> _Exercise aim_
The required answer is the run of lines from the one holding "You are a computer-use" to the end of the data below, copied exactly and free of pictures.

> _Data items_
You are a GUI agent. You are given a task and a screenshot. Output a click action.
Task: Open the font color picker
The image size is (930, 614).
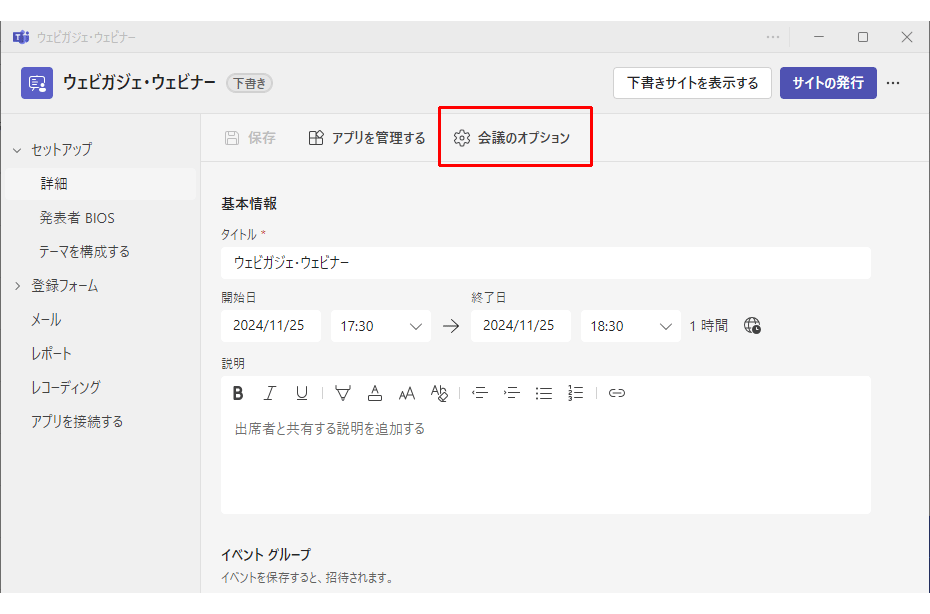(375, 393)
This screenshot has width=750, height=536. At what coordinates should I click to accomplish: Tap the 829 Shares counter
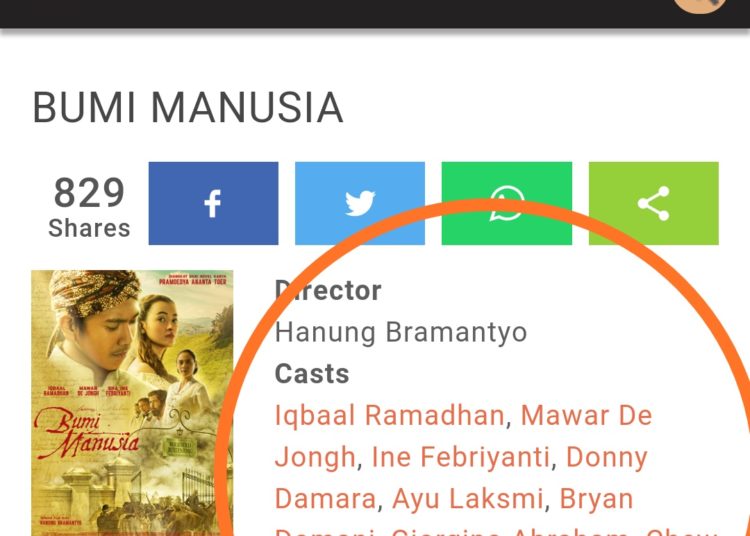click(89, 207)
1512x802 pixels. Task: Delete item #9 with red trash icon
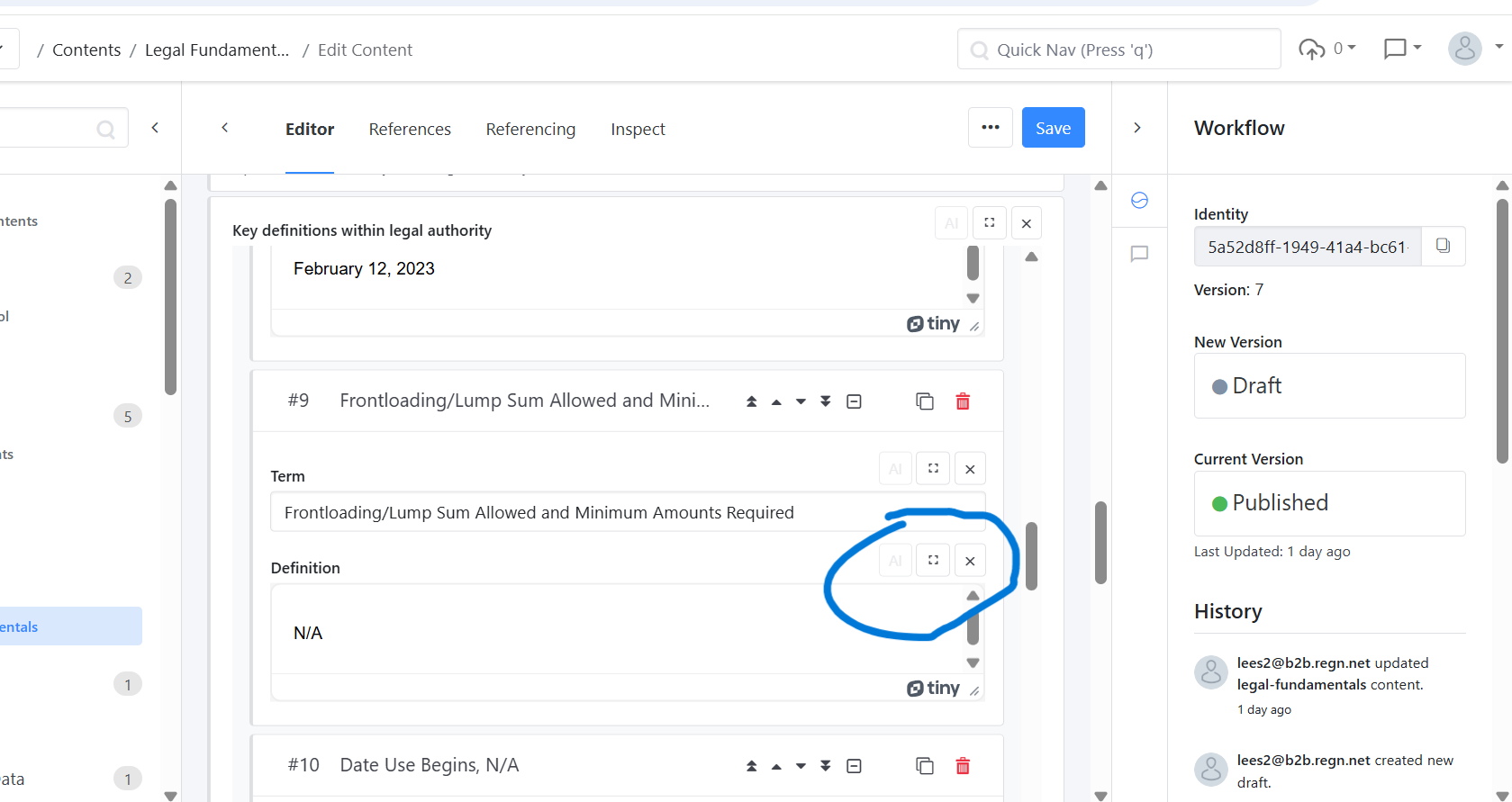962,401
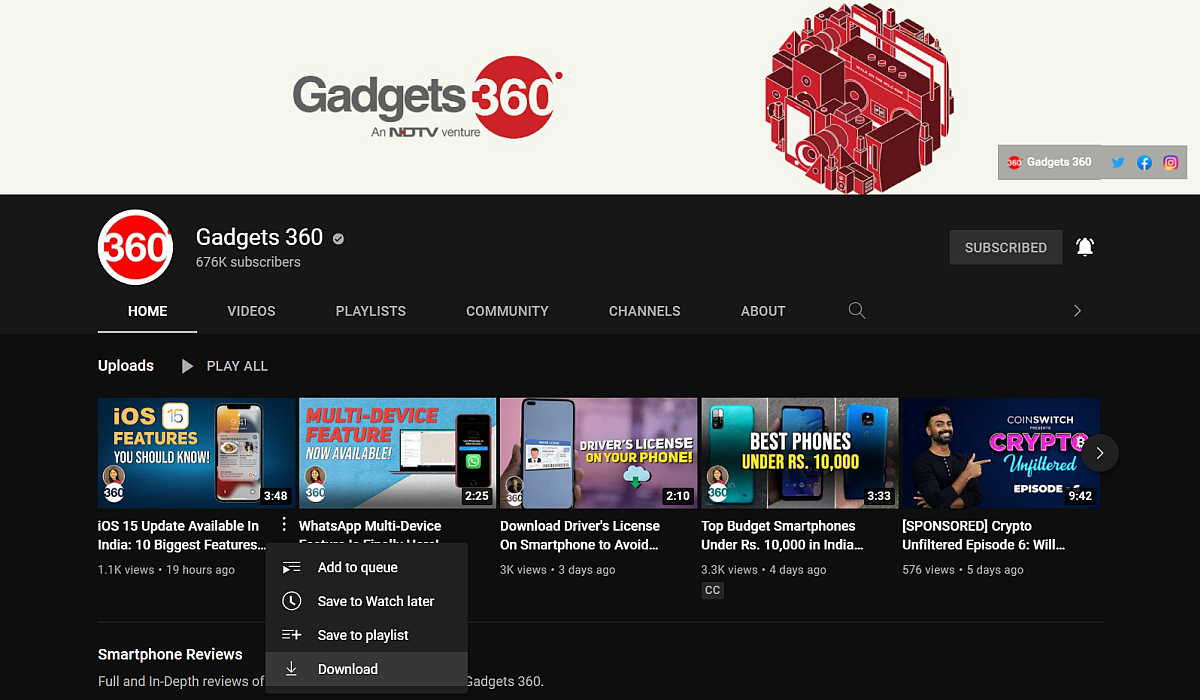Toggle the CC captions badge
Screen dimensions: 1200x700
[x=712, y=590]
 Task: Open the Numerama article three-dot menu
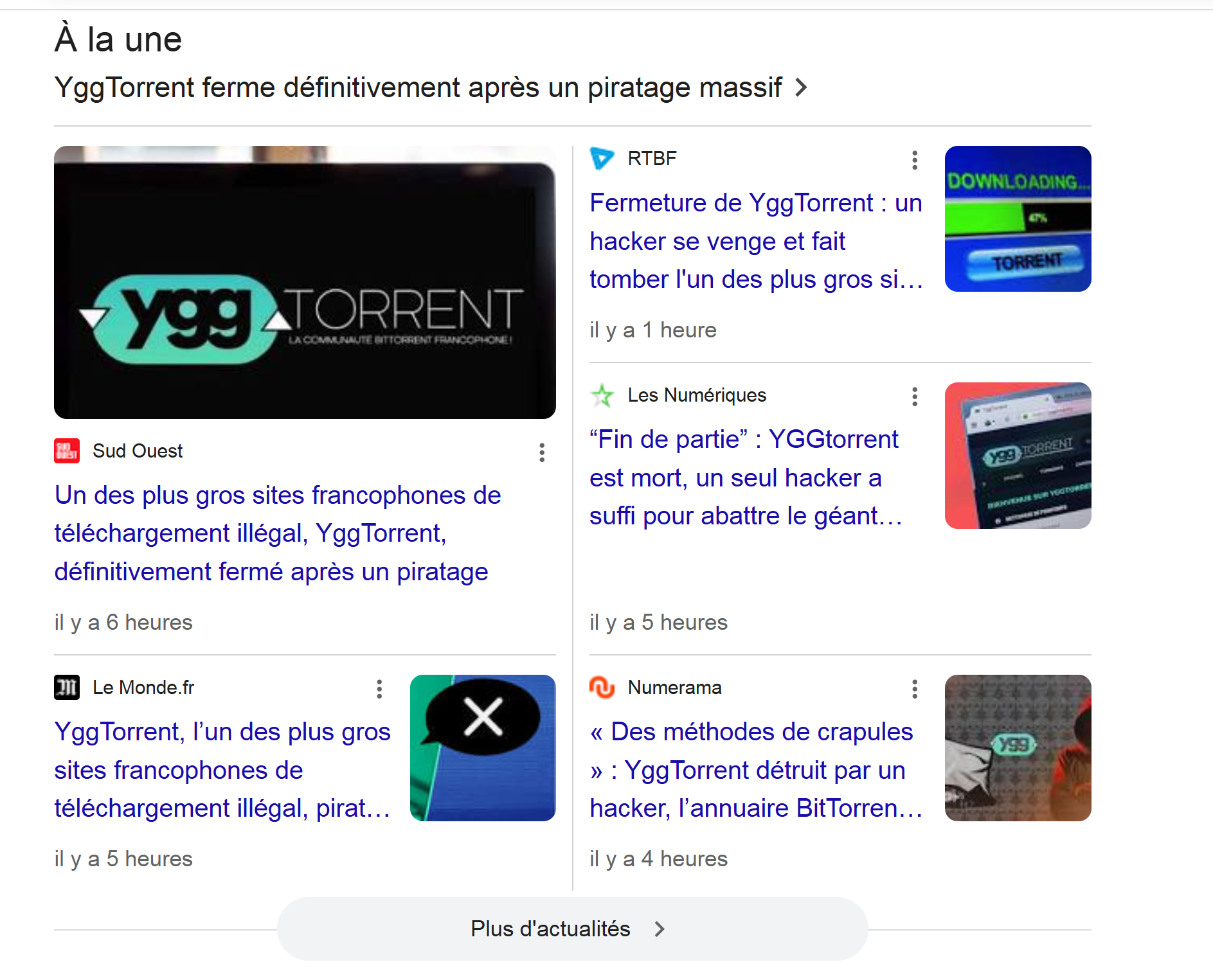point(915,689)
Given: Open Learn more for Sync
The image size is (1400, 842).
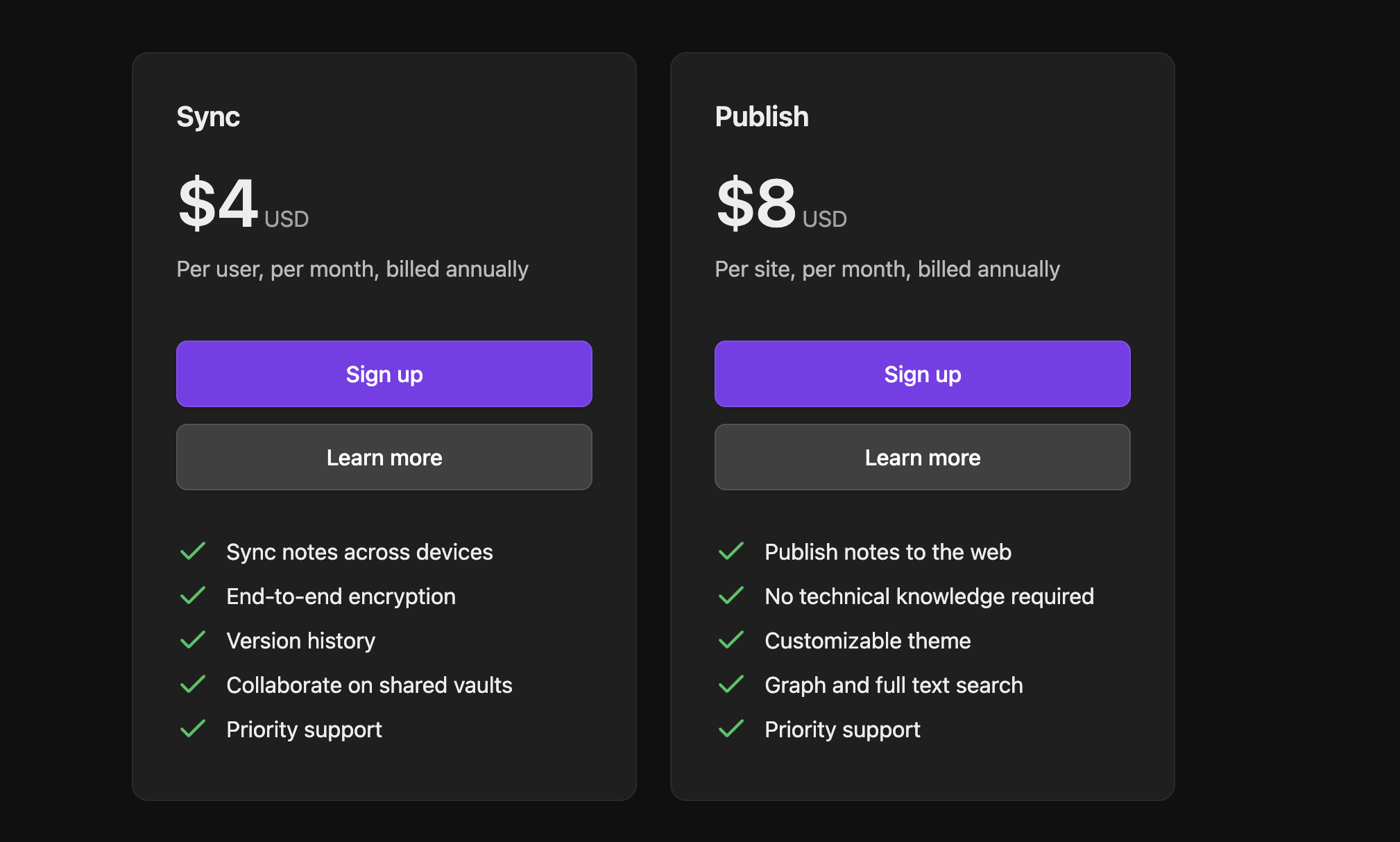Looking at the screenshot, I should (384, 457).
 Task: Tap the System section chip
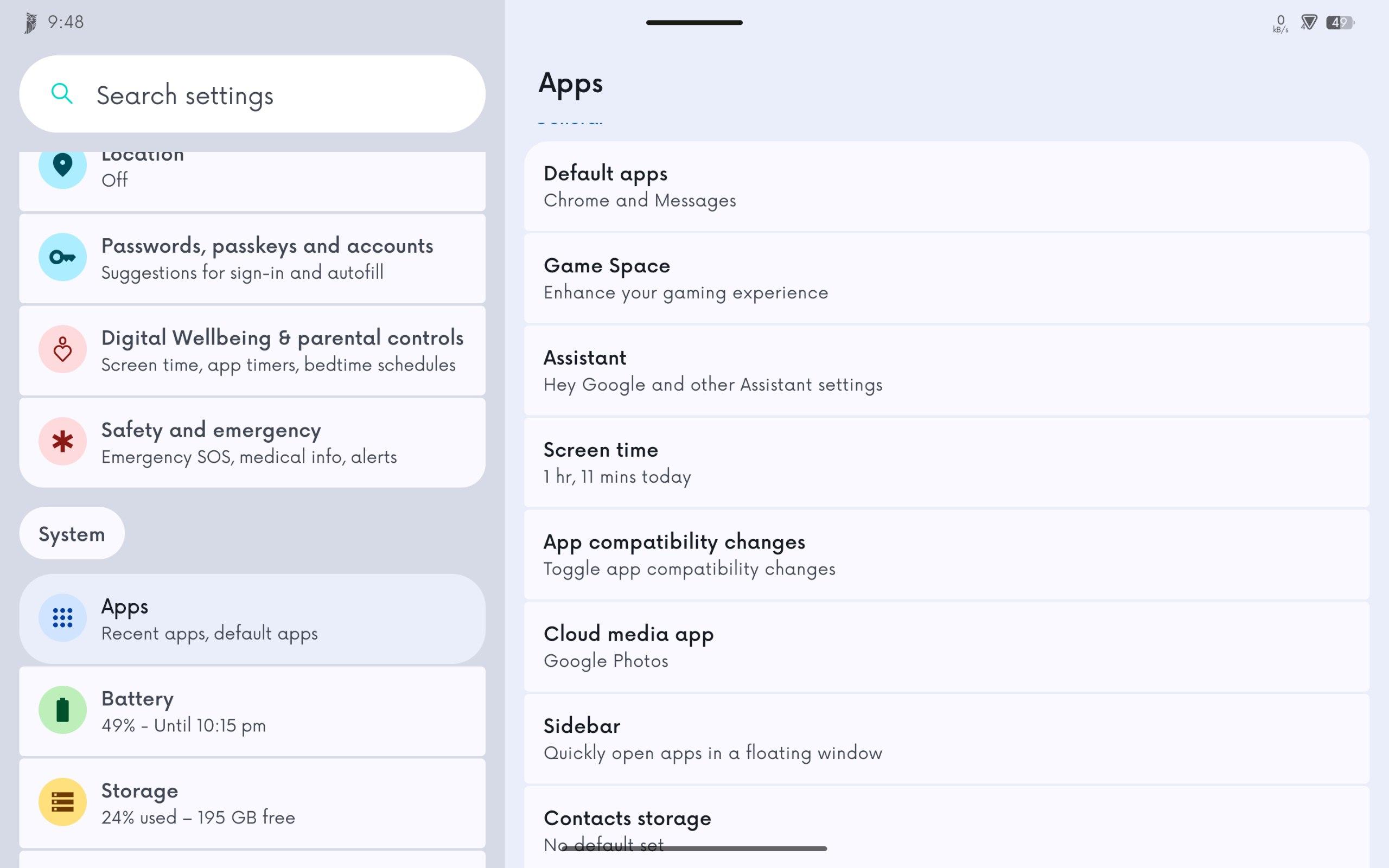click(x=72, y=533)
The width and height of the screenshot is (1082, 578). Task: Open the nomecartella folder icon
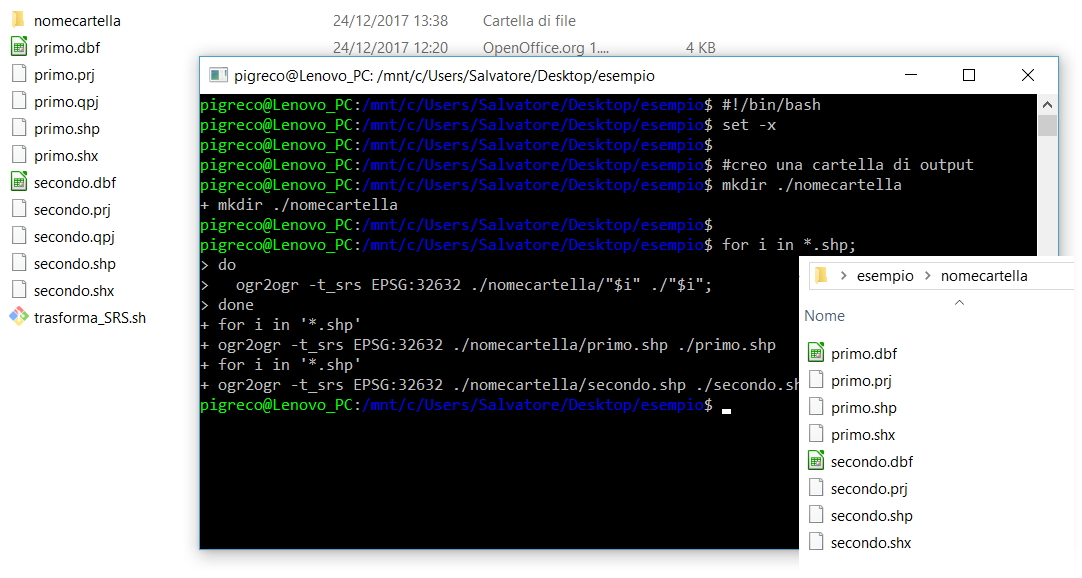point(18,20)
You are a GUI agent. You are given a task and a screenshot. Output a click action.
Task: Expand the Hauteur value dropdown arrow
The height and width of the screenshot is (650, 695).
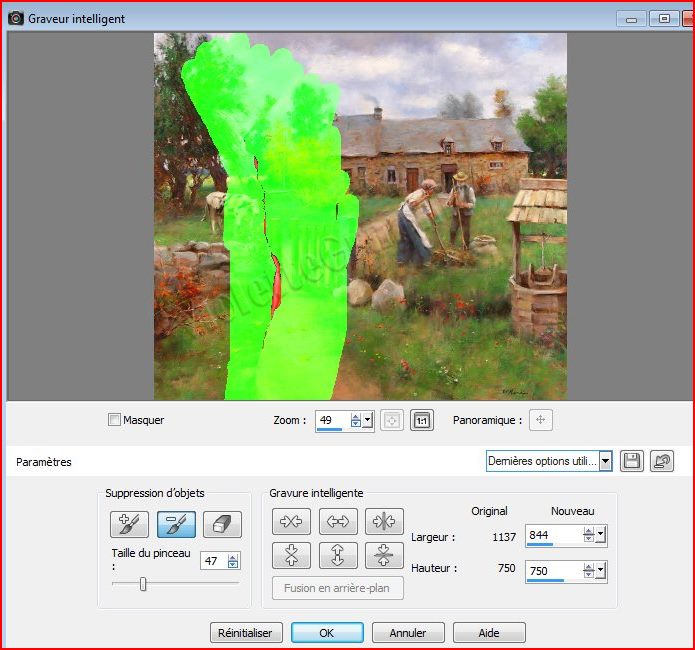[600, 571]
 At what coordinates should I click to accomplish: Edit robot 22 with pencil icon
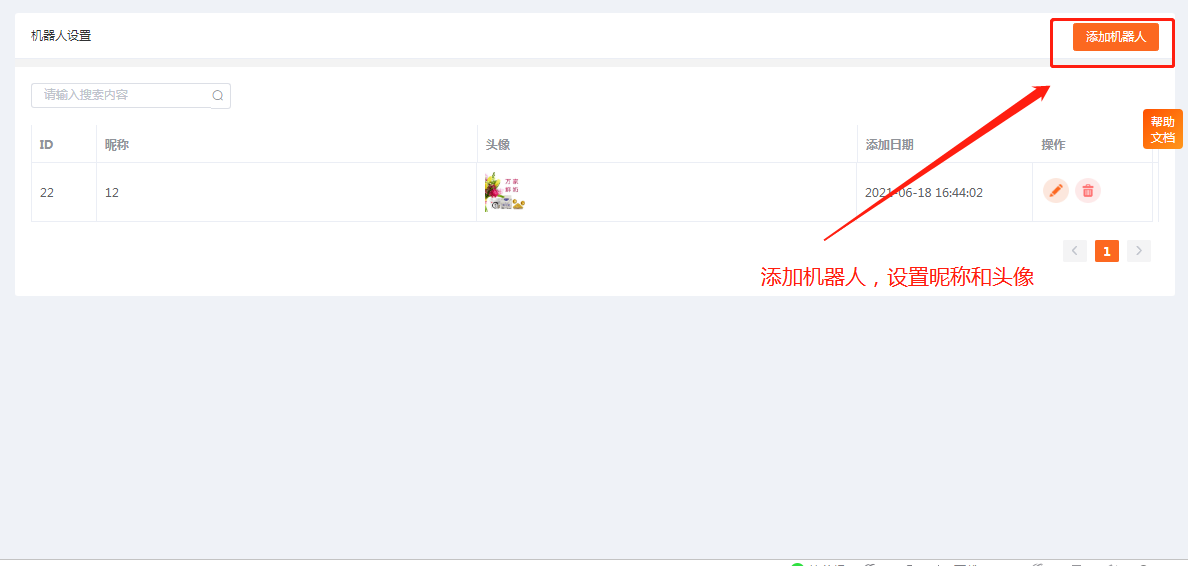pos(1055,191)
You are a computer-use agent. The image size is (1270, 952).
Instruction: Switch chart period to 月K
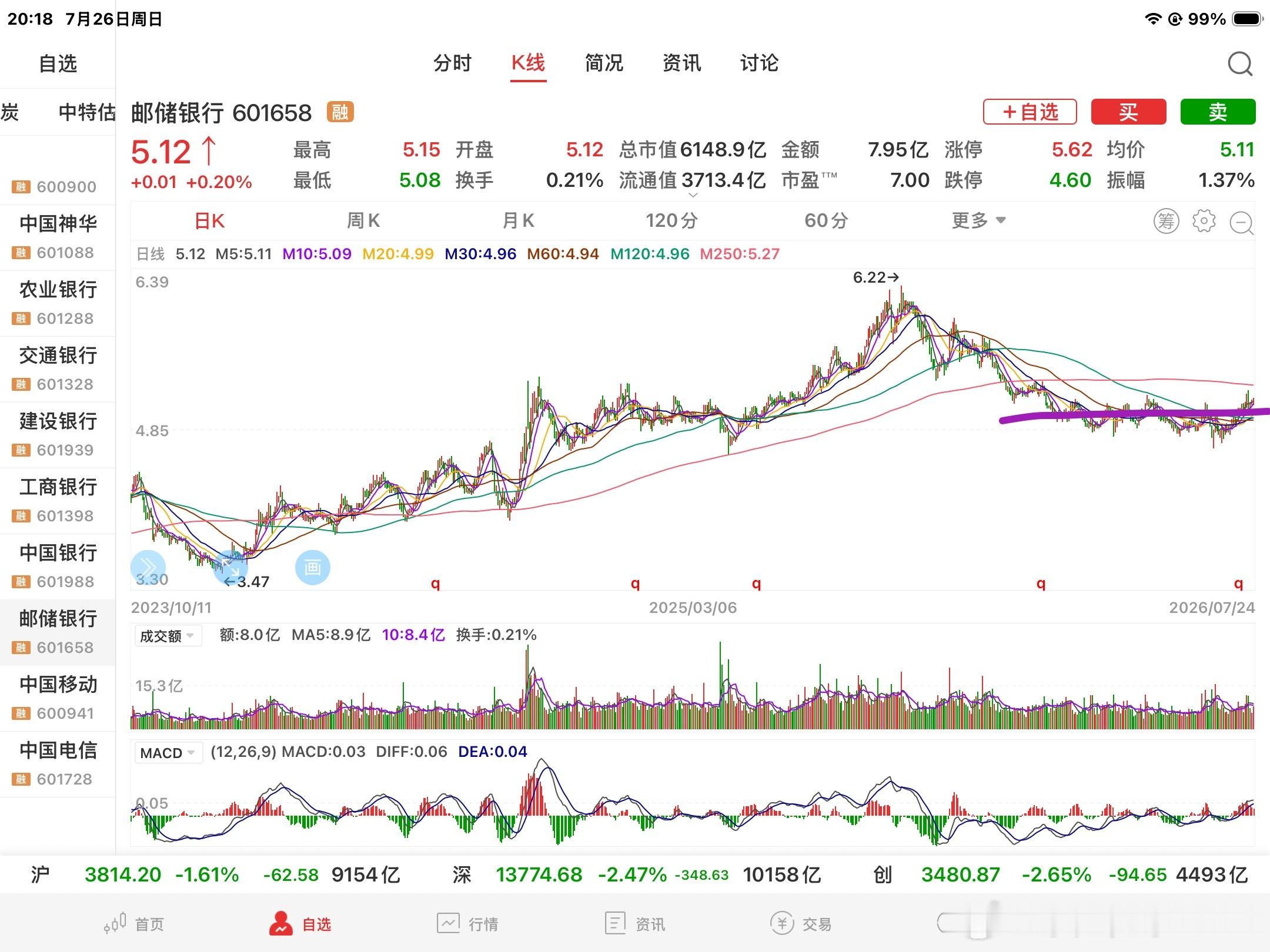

> _Response below_
You are a computer-use agent. The image size is (1270, 952).
Instruction: Switch chart period to 月K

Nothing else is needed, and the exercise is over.